So, to begin at the end.  EH, RR and I went to Carnaby Street Saturday night for dinner.  It was very busy and “wild.”  I said it’d be fun to come do a bar crawl.  So, after dinner Sunday night (there’ll be no food porn today), we walked to the same gelato place (I had all dark chocolate tonight), then walked across the street to the Shakespeare’s Head and had the first drinks. 

We started with 3 of us drinking: OJ, RR and I.  We were drinking half pints. 

Then around the corner to the Blue Posts, which I was told later smelled.  EH said it was the recycling center across the street. 

Here four of us had a half, with EH joining us for a berry flavored cider that we neither one could drink.  ):

Then to the Red Lion, where I think it was only 2 of us (it was my turn; OJ was quick to point out that I got the short one).  

At this point, the crawl broke down to just OJ and I.  I will jump to the last pub and come back.

The final pub was O’Neill’s, which is a chain of Irish pubs in England, and which we had passed earlier and there had been football rowdiness coming from there. 

As we arrived, we couldn’t get in the door because a bunch of guys were trying to drag a guy out of the pub.  He was wearing a blue jersey, everyone else was in white, and the one guy told him to “stop being a clown.” He didn’t. 

The guy stopped and I said something to him and he says “You’re American! Where from?” When OJ says he’s from Texas, his friend breaks into “Almost heaven, West Virginia…”. OJ tried to tell him that Texas wasn’t near there. My friend Marshall went on to tell us all about his life (I haven’t mentioned that he was wearing a white jersey with scarf), which including living in Whistler, Canada, Vietnam and New Zealand.  

After some talking, we (*I*) got Marshall to tell us that he was a Leeds supporter.   Leeds lost the world’s richest football game yesterday to Southampton, 1-0, to stay in Champion division. Marshall was taking it well.  As were his mates (there were 20 or 30 of them at O’Neill’s).  

After a quick talk of politics, Marshall told us Leeds supporters chanted repeatedly “We’re from Leeds/We are vile/Sunak is a ****phile.”  He said this with relish.  

After some chat, Marshall suddenly stopped, pulled off his scarf and said to me, “I’m gracing you with this scarf” and wrapped it over my shoulders! :) So I came home with a new scarf with a player’s name and number on it I’ve never heard of. 😂  OJ wanted me to give it back.  I didn’t think it was the thing to do and the group agreed when told later. 

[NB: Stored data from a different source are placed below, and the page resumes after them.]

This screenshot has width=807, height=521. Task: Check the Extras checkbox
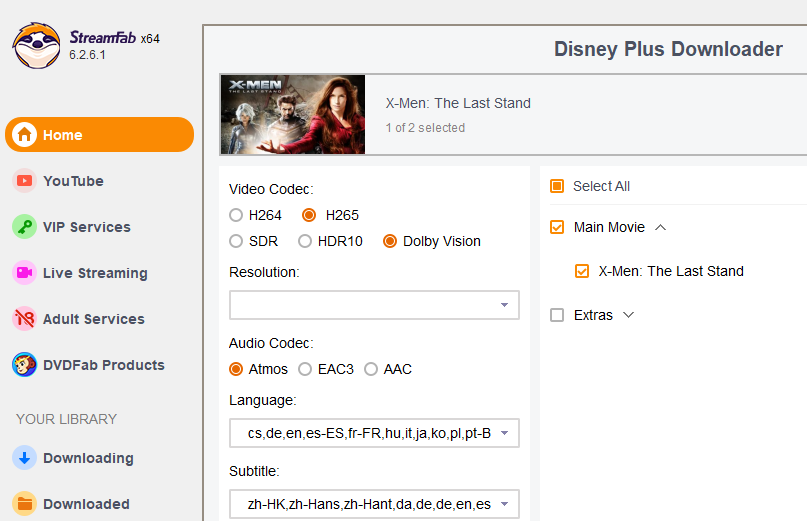557,315
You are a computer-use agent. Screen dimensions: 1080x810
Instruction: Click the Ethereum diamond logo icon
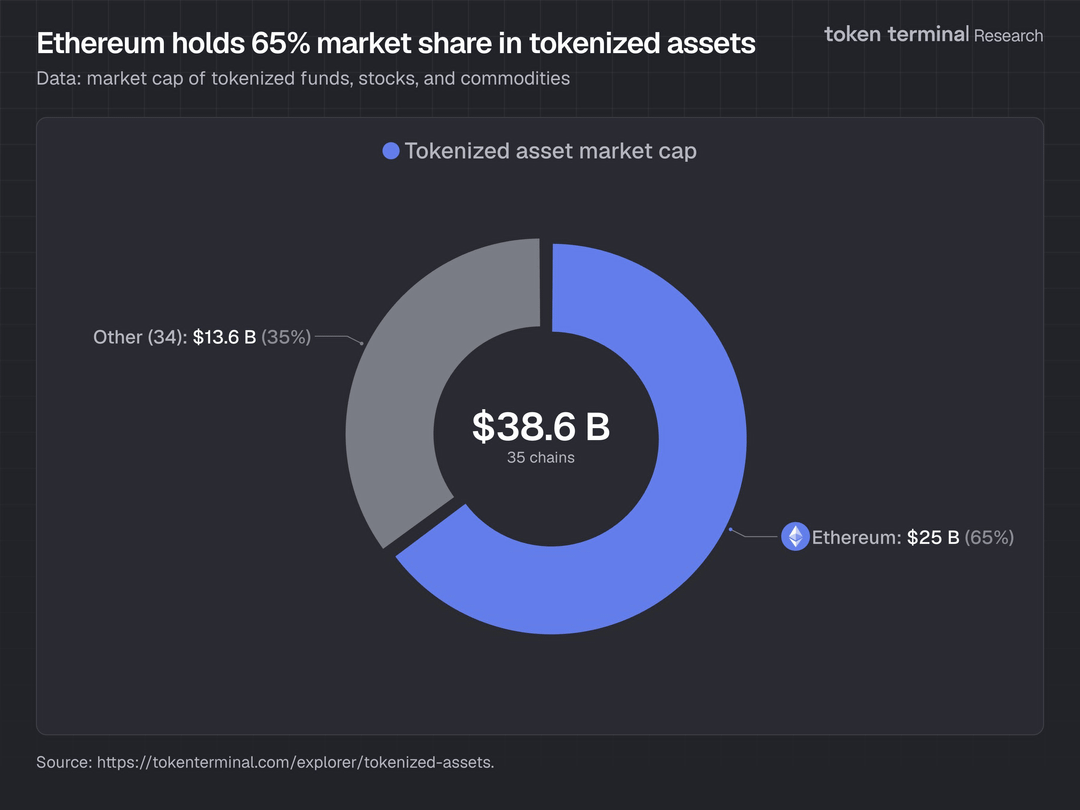tap(795, 537)
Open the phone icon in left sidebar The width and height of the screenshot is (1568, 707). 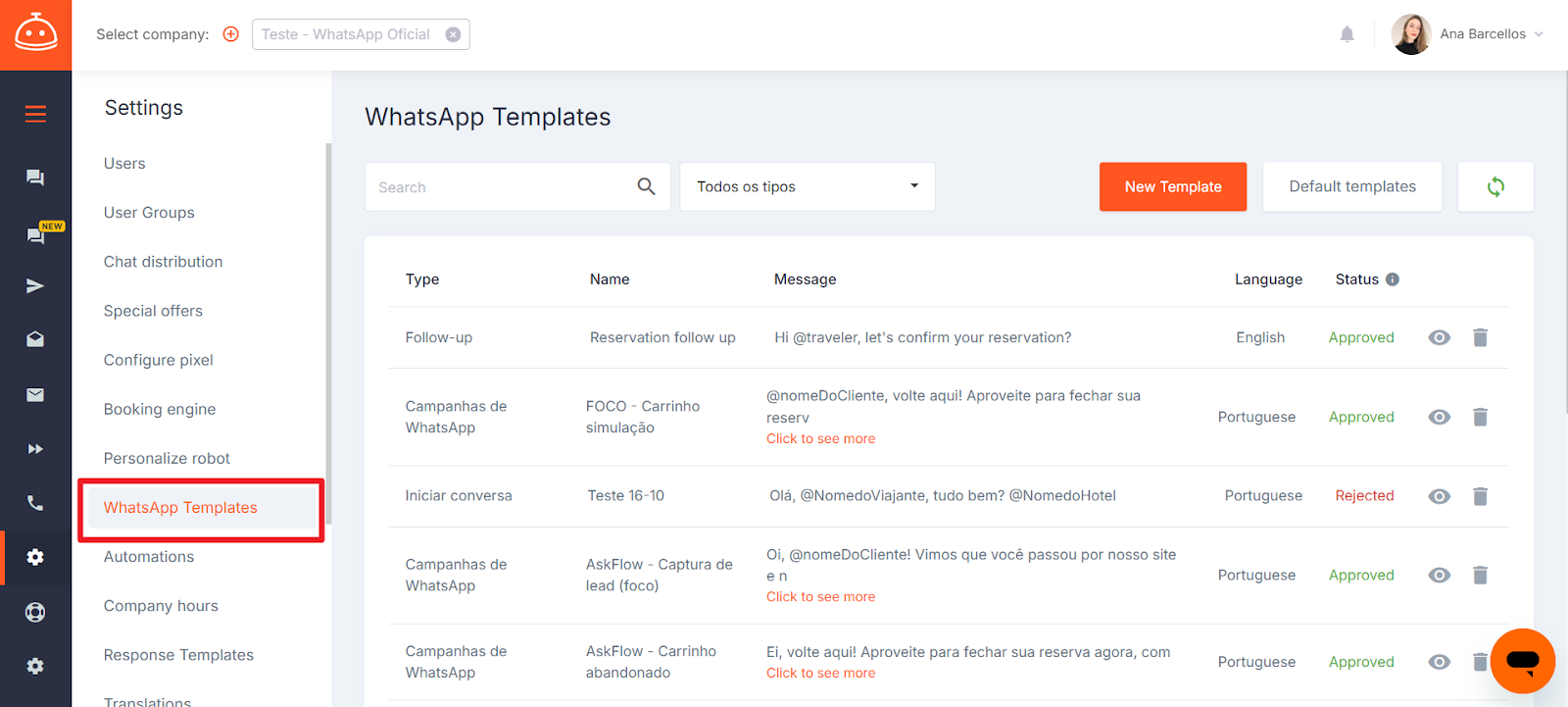(35, 503)
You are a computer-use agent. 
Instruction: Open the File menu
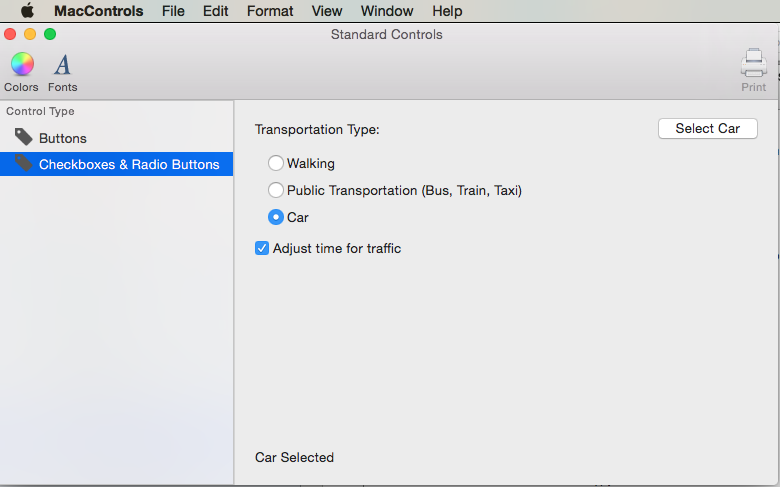tap(173, 11)
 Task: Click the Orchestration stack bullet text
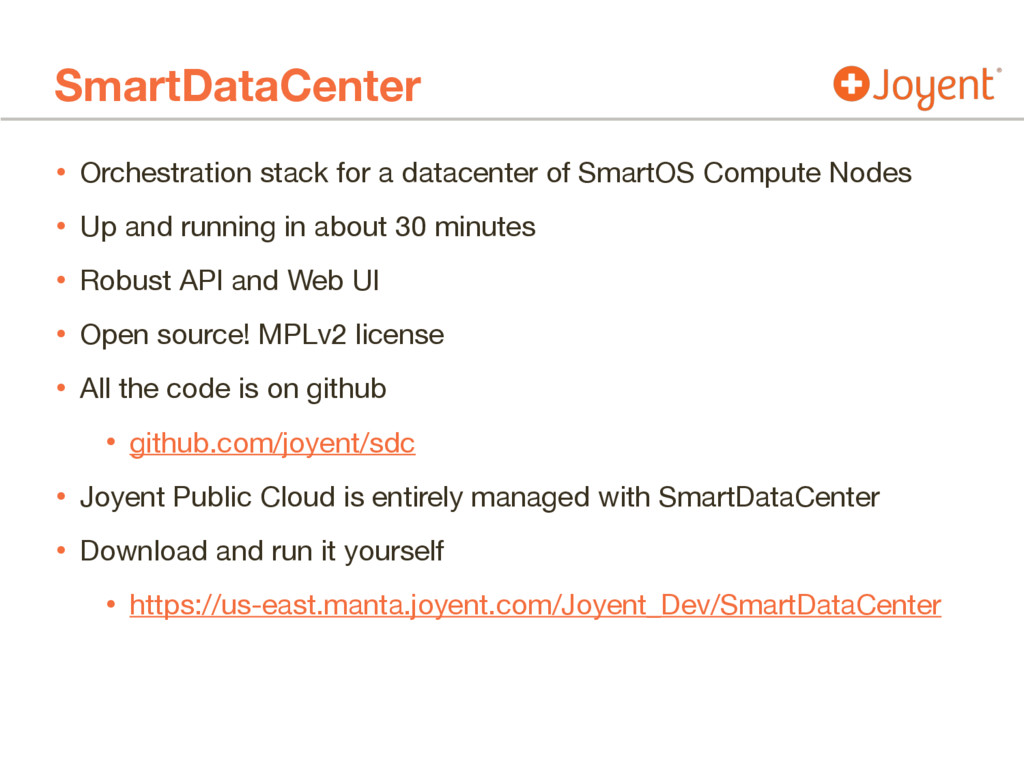pyautogui.click(x=495, y=173)
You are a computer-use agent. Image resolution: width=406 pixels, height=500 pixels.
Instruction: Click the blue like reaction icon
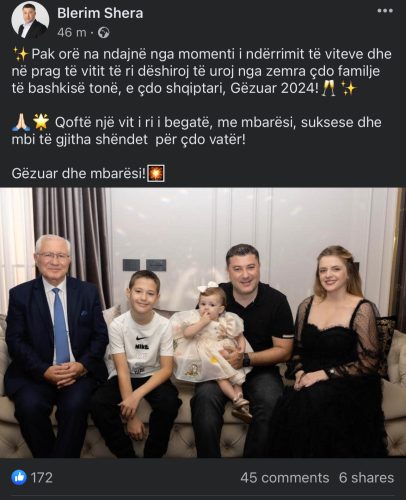click(19, 477)
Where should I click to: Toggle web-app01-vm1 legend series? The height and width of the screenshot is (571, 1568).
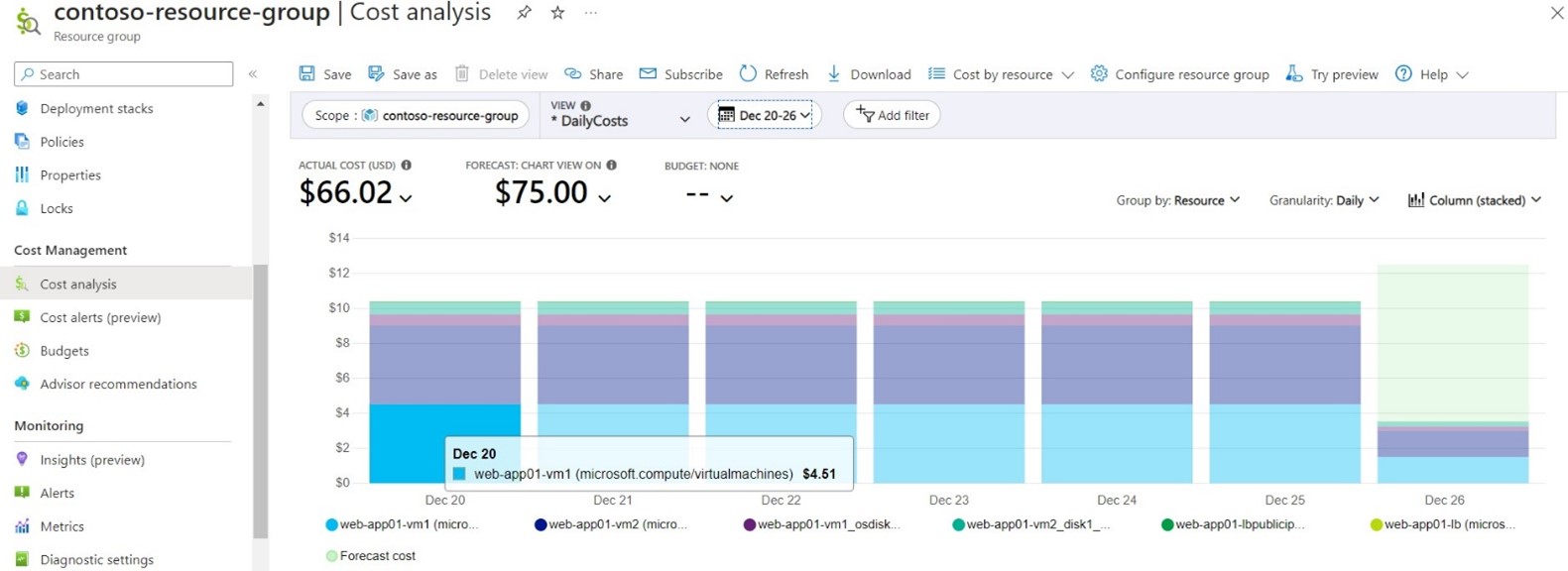point(403,524)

But then it got crazier.  If the video will load, you’ll get a taste of it.  He did this THREE times while we were there. We never could quite catch the words, though the one chant included “Chelsea” and “shite” multiple times.  

OJ was rather hurt that *I* got the scarf and he didn’t and I just laid the facts out for him: I would have to give him charm lessons.  This was like the funniest thing he’d heard all week. 😂😂

We were “thrown out” of O’Neill’s for closing time and made the 8 minute walk home.  

My knee didn’t hurt so much then. (More later)

Oh, yes! I was feeling kinda bad about the scarf and realized the thing to do was some sort of swap; so I found Marshall and gave him the money clip I got from Royal Birkdale as their guest gift last Monday.  He was quite touched and thankful; he was a good golfer, too. 

So, that was the end of the pub crawl.

And now to flashback to the beginning of the day. 

We started with coffee and pastries from the Skandy place that is, as they say, literally two doors from our flat door.  Good place.  Convenient. 

Then we marched the 16 minutes to the British Museum.  I realized we were half a block from the back door and wondered out loud if we should try that and EH said that was where Google maps was taking it. (If I have not made it clear to you, RR and I have not bought data service on this trip, while EH has gotten it everyday, which means she has to do the map thing sometimes).  

There was a line.  Repeatedly the “guards” announced that this was the door for those without tickets (us) and if you had tickets, you could walk the two blocks around the building to the front door and get in quicker (I think this is a lie).  There is a security screening on both doors, which slows things down. 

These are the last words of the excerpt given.